DSC 40B – Theoretical Foundations of Data Science II


Problems tagged with "hashing"

Problem #095

Tags: hashing

Suppose a hash table is constructed so that collisions are resolved through chaining. The hash table has \(10\) bins, and 100 items are inserted into the hash table.

True or False: it is possible for one of the bins to contain all 100 items.

True False
Solution

True.

Problem #096

Tags: hashing

Suppose a hash table in constructed so that collisions are resolved through chaining. The hash table has a number of bins \(k\) that is \(\Theta(n)\), where \(n\) is the number of elements being stored in the hash table; that is, the hash table grows as more elements are inserted.

Suppose the hash function uses only the first \(k / 2\) bins of the hash table, but appears to hash items into these bins evenly.

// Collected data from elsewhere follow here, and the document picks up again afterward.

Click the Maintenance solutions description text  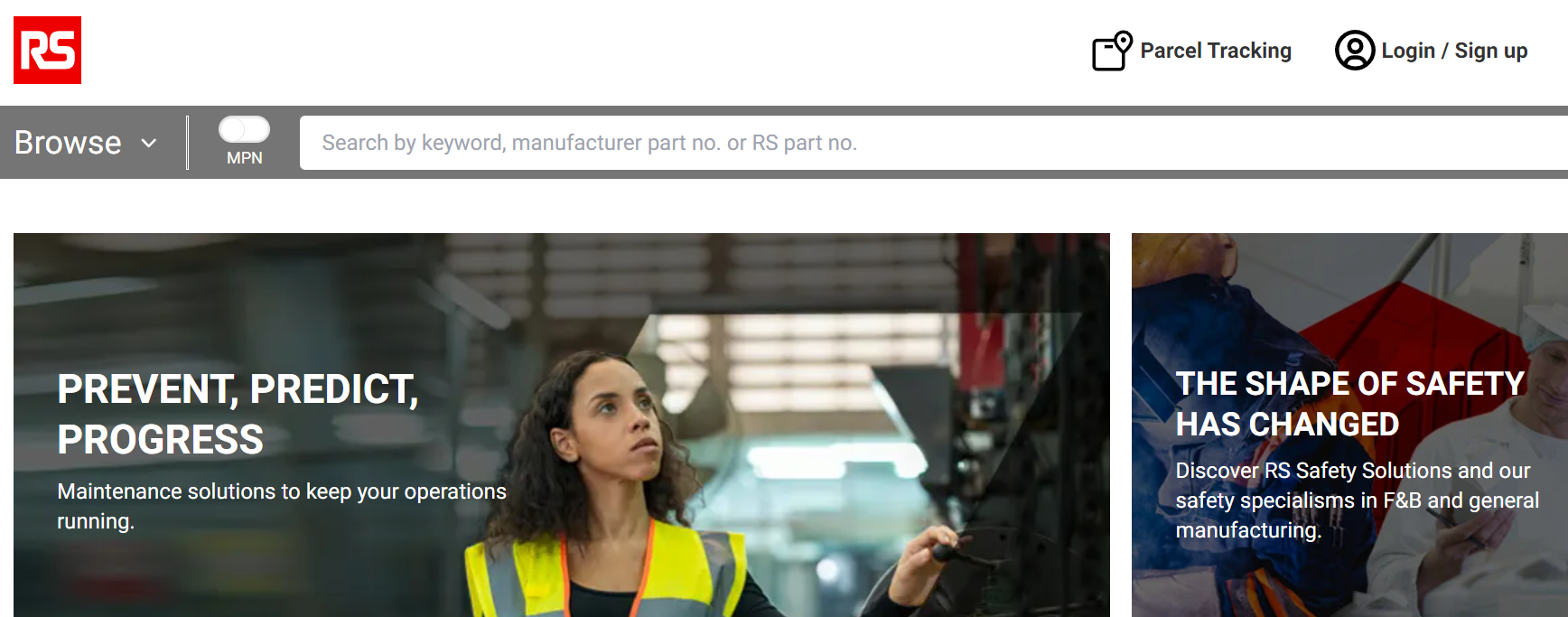tap(282, 506)
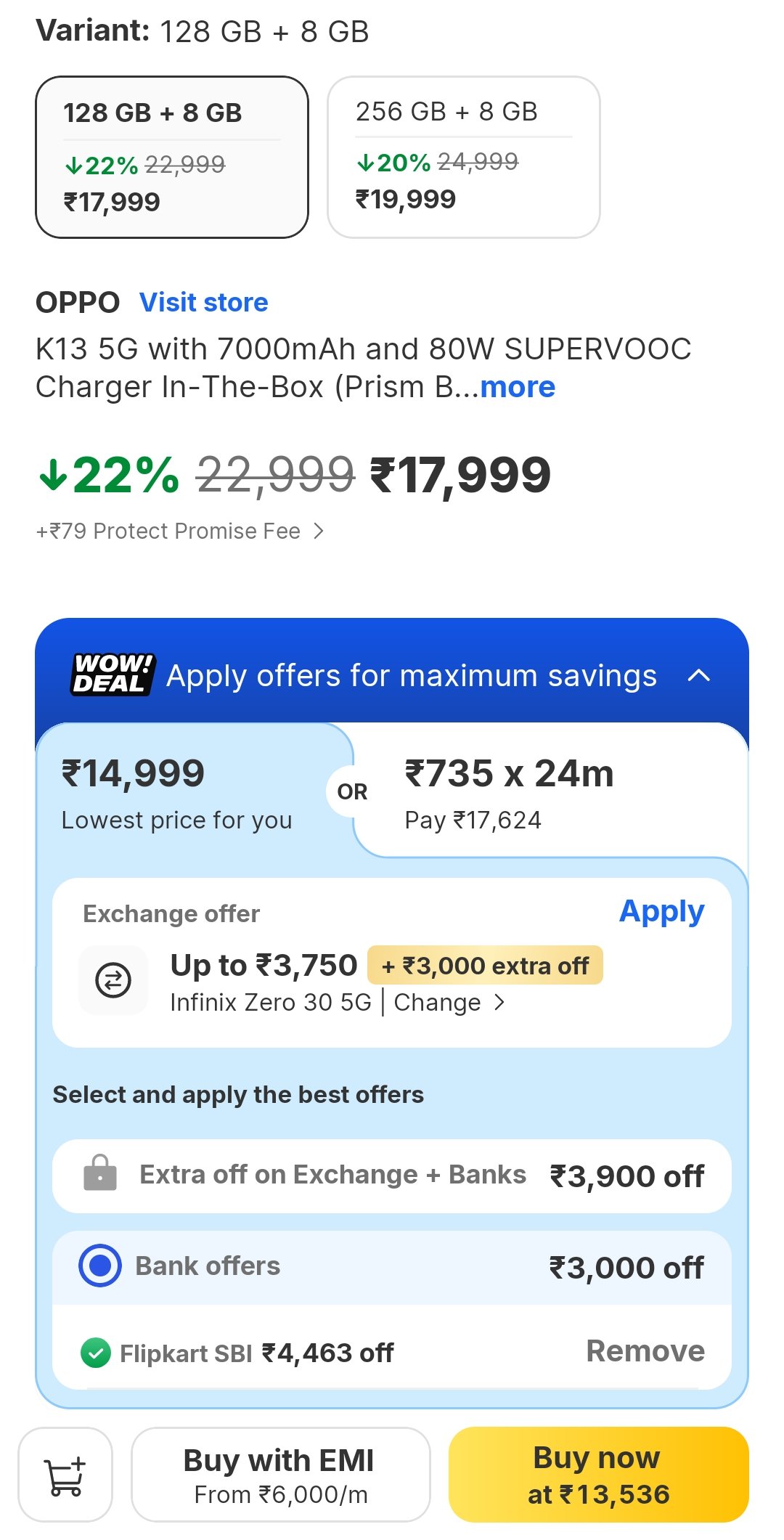Image resolution: width=784 pixels, height=1540 pixels.
Task: Tap the add to cart icon
Action: 65,1475
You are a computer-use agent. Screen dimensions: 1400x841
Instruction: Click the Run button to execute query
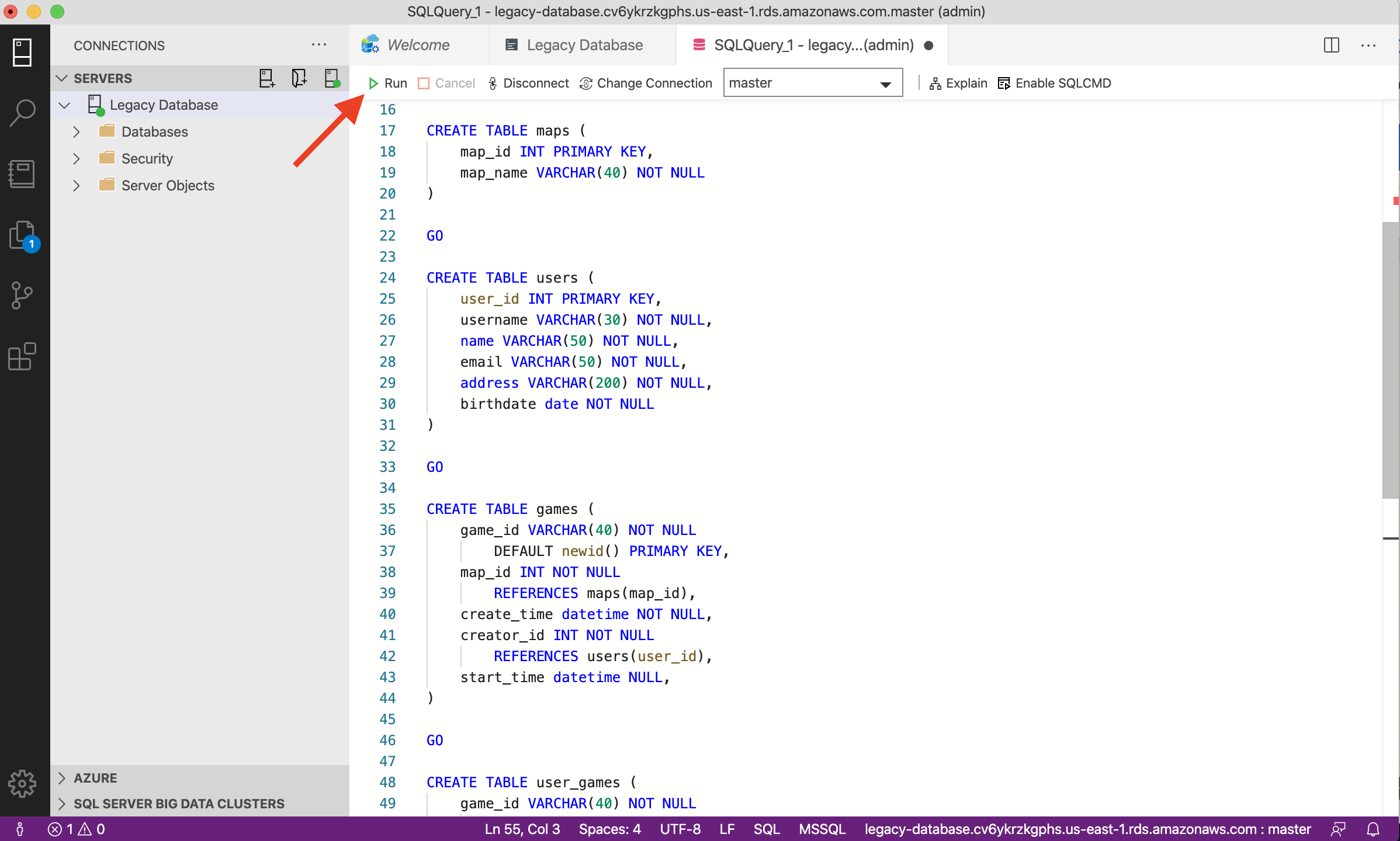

What is the expected time complexity of a membership query on this hash table? State your answer in asymptotic notation in terms of the number of elements in the hash table, \(n\).

Solution

\(\Theta(1)\) Since only \(k/2\) bins are being used, the expected number of elements within each bin is \(n / (k/2) = 2n / k\). But since \(k = \Theta(n)\), this is just \(\Theta(1)\).

Problem #097

Tags: hashing

Consider the code below:


def intersection(A, B):
    common = set()
    for x in A:
        if x in B:
            common.add(x)
    return common

What is the expected time complexity of this code if A and B are Python sets (hash tables) with \(n\) elements each? State your answer as a function of \(n\) using asymptotic notation. You may assume that the hash function used is ``good'' in that it hashes evenly (that is, it satisfies the simple universal hashing assumption).

Solution

\(\Theta(n)\)

Problem #120

Tags: hashing

What is the expected time complexity of the code shown below, assuming that numbers is a Python list? Express your answer as a function of \(n\) using asymptotic notation (e.g., \(\Theta(n)\)).


def foo(numbers):
    """Assume that `numbers` is a list containing n numbers."""
    # counts is a Python dictionary, which is implemented using hash table
    counts = {}
    for x in numbers:
        for y in numbers:
            diff = abs(x - y)
            if diff not in counts:
                counts[diff] = 1
            else:
                counts[diff] = counts[diff] + 1
    return counts

foo([1, 2, 3, 4])

Solution

\(\Theta(n^2)\)

Problem #121

Tags: hashing

Suppose a hash table with \(n/2\) bins stores \(n\) elements, and suppose that when the next element is inserted into the hash table, a ``grow'' will be triggered. That is, the insertion will cause the hash table to resize to \(n\) bins containing the same \(n + 1\) elements, plus the newly-added element.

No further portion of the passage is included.